● **Reading passage**:
What if a person being themself meant going around and insulting others in a loud voice? Would you think that person should keep being himself? Or would you think maybe that behavior that should be worked on and toned down some?
Aidoon123
May 1st, 2014, 03:57 PM
I get where you're coming from, but behavior modification isn't changing yourself. We do need to conform to a certain degree if we want to get along with others. We can't act any way we want and expect positive attention.
What if a person being themself meant going around and insulting others in a loud voice? Would you think that person should keep being himself? Or would you think maybe that behavior that should be worked on and toned down some?
Yes, but in this case we can't assume him being camp (acting girly) is going around insulting people, unless he tells us otherwise :P
steellord321
May 6th, 2014, 03:40 PM
I get where you're coming from, but behavior modification isn't changing yourself. We do need to conform to a certain degree if we want to get along with others. We can't act any way we want and expect positive attention.
What if a person being themself meant going around and insulting others in a loud voice? Would you think that person should keep being himself? Or would you think maybe that behavior that should be worked on and toned down some?
Ive tried this. It only leads to depression. I'm naturally a "flaming gay" and started getting teased at age 4-5. I would even pee sitting down till like 6th grade and only stopped cause all the harassment.
But then i'm not into girls at all so they figured out i'm gay anyway, lost all friends, got bullied constantly and fell even more into depression.
Now when i got to college this year i came out fully and really worked on being myself again after i saw all the other camp guys on my floor and no one gave them shit. No more deep voice crap. I do the hand thing when i get excited, i'm alot more effeminate again and way happier now not hiding at all. Though i do piss standing still, maybe just grew out of that.
I dont see how someone like you that's gay (and autistic?) can be so critical of others for just being themselves and compare to harmful behavior like insulting others. The OP doesn't deserve to be treated that way at all. The bullies need to cut that shit out.
Karkat
May 6th, 2014, 03:53 PM
Ive tried this. It only leads to depression. I'm naturally a "flaming gay" and started getting teased at age 4-5. I would even pee sitting down till like 6th grade and only stopped cause all the harassment.
But then i'm not into girls at all so they figured out i'm gay anyway, lost all friends, got bullied constantly and fell even more into depression.
Now when i got to college this year i came out fully and really worked on being myself again after i saw all the other camp guys on my floor and no one gave them shit. No more deep voice crap. I do the hand thing when i get excited, i'm alot more effeminate again and way happier now not hiding at all. Though i do piss standing still, maybe just grew out of that.
I dont see how someone like you that's gay (and autistic?) can be so critical of others for just being themselves and compare to harmful behavior like insulting others. The OP doesn't deserve to be treated that way at all. The bullies need to cut that shit out.
Hand flapping? That's not gay, that's autism related. Unless you mean the overly stereotypical "gay man hand placement" that's supposed to be sassy, which I tend to do, but once again, stereotypes.

● **Directives**:
1) Rewrite the forum thread from the words "Hand flapping? That's" through the words "once again, stereotypes.", replacing "sassy" with "flamboyant".
2) Copy the records exactly, starting at their first line and stopping after the line that contains "tap(162, 19)", and leave the pictures out.
The forum thread and the records come from different sources.

● **Exercise data**:
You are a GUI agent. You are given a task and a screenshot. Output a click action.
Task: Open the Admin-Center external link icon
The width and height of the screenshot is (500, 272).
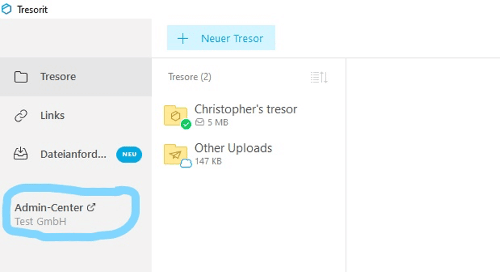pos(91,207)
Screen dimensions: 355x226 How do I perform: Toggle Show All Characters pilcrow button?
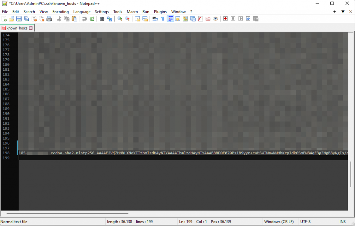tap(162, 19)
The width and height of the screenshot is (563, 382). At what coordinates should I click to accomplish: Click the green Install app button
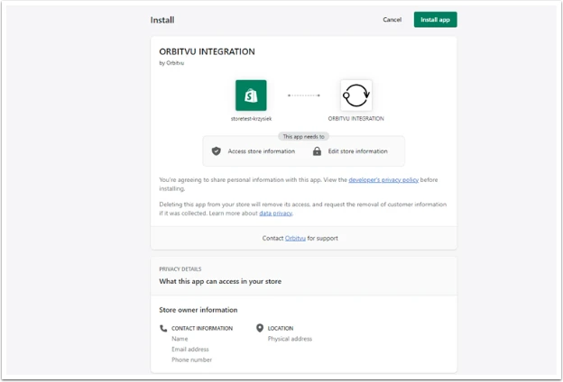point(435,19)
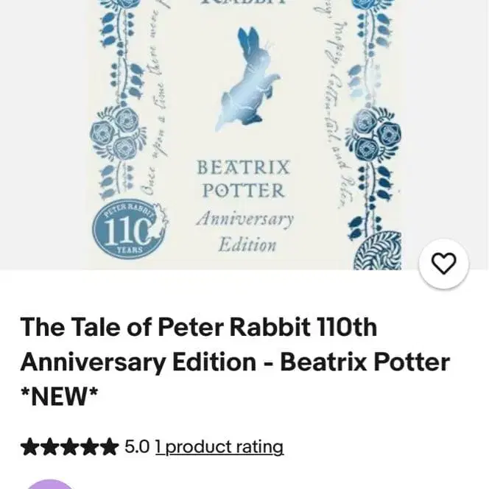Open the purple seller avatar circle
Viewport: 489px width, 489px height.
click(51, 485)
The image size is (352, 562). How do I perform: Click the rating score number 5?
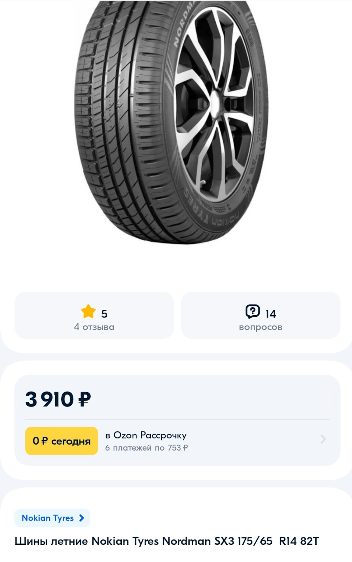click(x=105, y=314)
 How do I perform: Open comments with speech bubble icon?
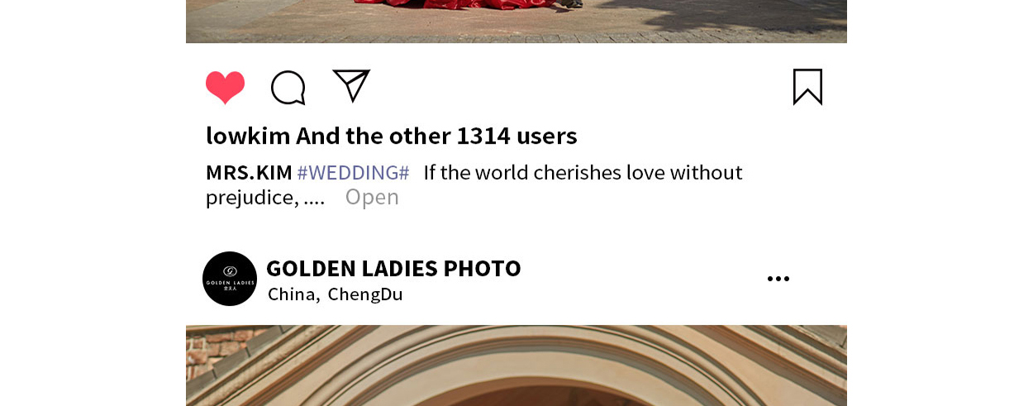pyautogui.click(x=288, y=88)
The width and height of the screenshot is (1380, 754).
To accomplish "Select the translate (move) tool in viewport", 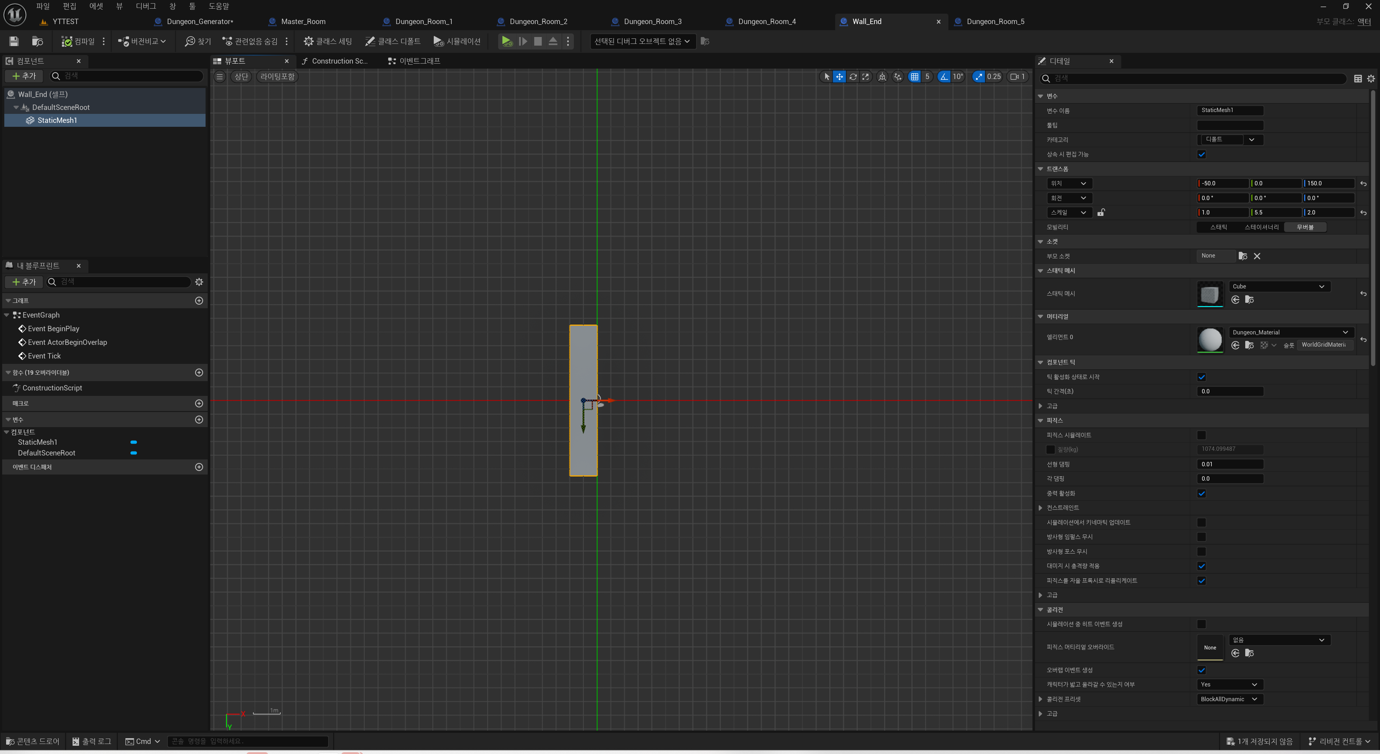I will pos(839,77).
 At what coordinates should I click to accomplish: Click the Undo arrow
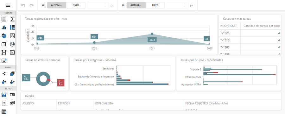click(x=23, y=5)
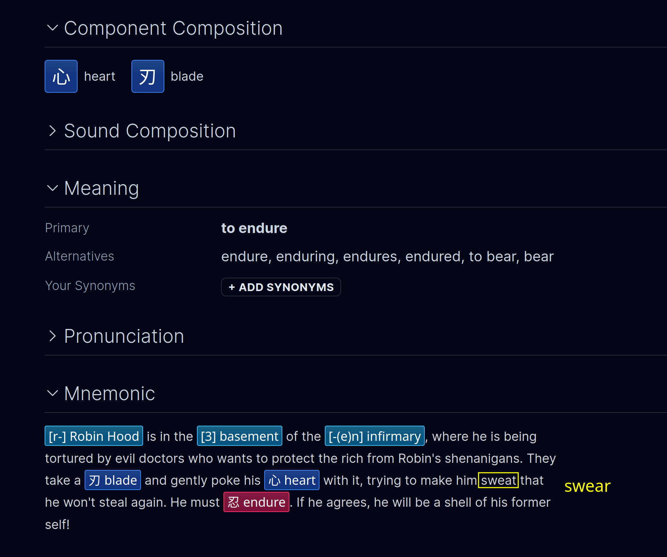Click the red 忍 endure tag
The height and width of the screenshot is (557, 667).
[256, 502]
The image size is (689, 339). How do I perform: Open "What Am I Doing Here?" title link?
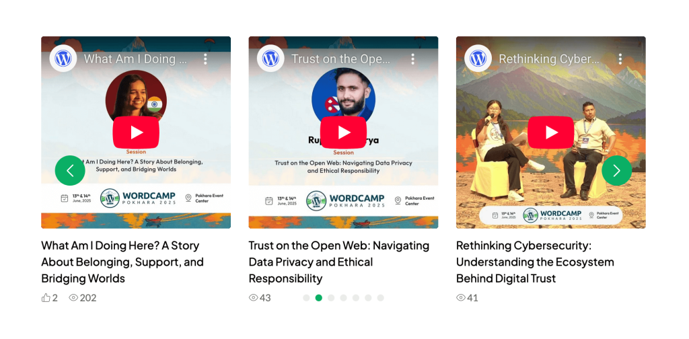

● **Task answers**:
1)
Hand flapping? That's not gay, that's autism related. Unless you mean the overly stereotypical "gay man hand placement" that's supposed to be flamboyant, which I tend to do, but once again, stereotypes.

2)
You are a GUI agent. You are given a task and a screenshot. Output a click action.
Task: Open the Admin-Center external link icon
The width and height of the screenshot is (500, 272).
pos(91,207)
Screen dimensions: 355x226 How do I perform: Toggle Show All Characters pilcrow button?
tap(162, 19)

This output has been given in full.